The Polk Museum of Art has been negotiating for the show with the owners of the collection since June of 2017. They settled on 2020 as the year for the exhibit, but the pandemic hit.
"Luckily we worked with the lenders and were able to shift the show into 2021 which, actually, just so happens to be 120 years since the artist's death," said Executive Director and Chief Curator Dr. Alex Rich
This is the largest ever exhibition in the history of the Polk Museum of Art at Florida Southern College.
"It has been a show that has traveled the world for years and years. We had the option of showing as many works as we want as part of this show," Rich explained. "We opted to show every work that was offered here for our community. So this show's over 230 works in our galleries."
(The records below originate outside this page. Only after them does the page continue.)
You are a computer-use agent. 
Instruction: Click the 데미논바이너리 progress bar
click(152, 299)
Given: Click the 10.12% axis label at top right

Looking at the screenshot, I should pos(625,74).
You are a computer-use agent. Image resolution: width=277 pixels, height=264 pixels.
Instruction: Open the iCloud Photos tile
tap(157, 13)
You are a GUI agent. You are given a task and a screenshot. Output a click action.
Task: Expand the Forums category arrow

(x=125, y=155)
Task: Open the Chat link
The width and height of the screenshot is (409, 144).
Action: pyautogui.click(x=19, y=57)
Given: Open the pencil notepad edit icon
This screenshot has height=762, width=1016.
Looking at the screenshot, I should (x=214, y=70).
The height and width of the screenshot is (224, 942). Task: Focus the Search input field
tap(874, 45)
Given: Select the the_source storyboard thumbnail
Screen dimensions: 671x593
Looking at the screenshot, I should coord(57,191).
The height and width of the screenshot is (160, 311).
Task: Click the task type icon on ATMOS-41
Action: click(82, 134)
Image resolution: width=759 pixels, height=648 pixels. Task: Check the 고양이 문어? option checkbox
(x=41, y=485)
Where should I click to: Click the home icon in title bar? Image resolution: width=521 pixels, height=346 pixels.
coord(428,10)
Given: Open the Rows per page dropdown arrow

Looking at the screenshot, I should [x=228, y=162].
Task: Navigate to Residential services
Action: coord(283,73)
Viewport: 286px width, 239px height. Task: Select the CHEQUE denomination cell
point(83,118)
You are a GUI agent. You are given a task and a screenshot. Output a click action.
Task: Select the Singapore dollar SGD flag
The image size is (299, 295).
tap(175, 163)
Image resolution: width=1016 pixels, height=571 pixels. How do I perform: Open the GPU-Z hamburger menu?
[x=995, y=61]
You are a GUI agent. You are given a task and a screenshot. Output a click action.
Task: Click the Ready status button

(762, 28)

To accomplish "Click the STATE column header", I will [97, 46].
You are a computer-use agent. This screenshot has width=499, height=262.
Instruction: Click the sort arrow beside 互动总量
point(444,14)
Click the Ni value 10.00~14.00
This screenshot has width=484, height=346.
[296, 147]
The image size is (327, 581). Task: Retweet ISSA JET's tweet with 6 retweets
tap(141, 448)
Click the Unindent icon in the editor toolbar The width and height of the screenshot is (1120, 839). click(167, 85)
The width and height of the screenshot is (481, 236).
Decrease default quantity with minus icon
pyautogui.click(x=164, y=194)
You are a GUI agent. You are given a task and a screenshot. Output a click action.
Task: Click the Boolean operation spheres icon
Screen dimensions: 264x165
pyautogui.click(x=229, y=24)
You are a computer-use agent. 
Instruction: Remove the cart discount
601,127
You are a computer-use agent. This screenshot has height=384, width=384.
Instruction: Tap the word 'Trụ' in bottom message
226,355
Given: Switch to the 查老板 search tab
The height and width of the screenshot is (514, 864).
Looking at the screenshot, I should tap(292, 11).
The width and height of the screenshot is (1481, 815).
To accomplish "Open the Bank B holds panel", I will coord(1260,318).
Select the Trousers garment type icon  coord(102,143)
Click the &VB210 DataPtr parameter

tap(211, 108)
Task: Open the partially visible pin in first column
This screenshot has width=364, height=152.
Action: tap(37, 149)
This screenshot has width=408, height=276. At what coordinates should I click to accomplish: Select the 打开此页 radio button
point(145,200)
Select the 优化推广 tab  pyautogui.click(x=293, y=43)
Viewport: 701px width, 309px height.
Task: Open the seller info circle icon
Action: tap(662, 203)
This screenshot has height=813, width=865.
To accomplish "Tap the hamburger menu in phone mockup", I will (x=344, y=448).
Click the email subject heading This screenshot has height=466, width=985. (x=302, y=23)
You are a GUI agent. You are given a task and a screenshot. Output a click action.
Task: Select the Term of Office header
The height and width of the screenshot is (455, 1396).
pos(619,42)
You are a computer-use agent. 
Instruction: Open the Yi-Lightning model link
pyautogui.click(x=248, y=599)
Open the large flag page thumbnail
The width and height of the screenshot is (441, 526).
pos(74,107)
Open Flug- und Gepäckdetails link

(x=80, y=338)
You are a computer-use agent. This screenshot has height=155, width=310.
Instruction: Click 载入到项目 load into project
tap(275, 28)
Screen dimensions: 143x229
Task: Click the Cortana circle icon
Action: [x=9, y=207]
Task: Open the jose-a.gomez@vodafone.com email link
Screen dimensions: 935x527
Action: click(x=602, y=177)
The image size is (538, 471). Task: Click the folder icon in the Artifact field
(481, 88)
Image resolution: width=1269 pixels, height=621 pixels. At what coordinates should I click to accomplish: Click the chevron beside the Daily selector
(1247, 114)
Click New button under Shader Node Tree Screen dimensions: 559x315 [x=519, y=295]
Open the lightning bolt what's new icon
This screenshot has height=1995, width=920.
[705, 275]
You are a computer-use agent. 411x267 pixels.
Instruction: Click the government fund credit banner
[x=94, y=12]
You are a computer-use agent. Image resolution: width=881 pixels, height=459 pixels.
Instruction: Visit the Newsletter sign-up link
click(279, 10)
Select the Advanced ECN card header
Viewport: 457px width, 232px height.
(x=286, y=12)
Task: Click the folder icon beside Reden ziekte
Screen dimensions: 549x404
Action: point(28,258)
The exhibit features the fantastic fantasy images from the Parisian nightlife and the somber solo silhouettes that he identified with personally.
"Most people may be familiar with if they don't know him by name they'll come to our gallery and recognize his work," said Rich. "If you have any vision of the Moulin Rouge or of can-can dancing or of cabarets and concerts in the 19th century it was really Toulouse-Lautrec that created that image publicly."
In his short life, Toulouse-Lautrec created more than 6,300 paintings, watercolors prints, posters, and drawings
"He is considered one of the great masters of the 19th century (and) he is well-known as a post-impressionist illustrator of what we call Belle-Epoch," shared Rich.
The Henri de Toulouse-Lautrec exhibit will be on display until May 23.
Admission is free but Rich suggests that visitors make a reservation at http://polkmuseumofart.org/signup because the museum limits visitors inside the building. The museum is open Tuesday through Saturday from 10 a.m. to 3 p.m.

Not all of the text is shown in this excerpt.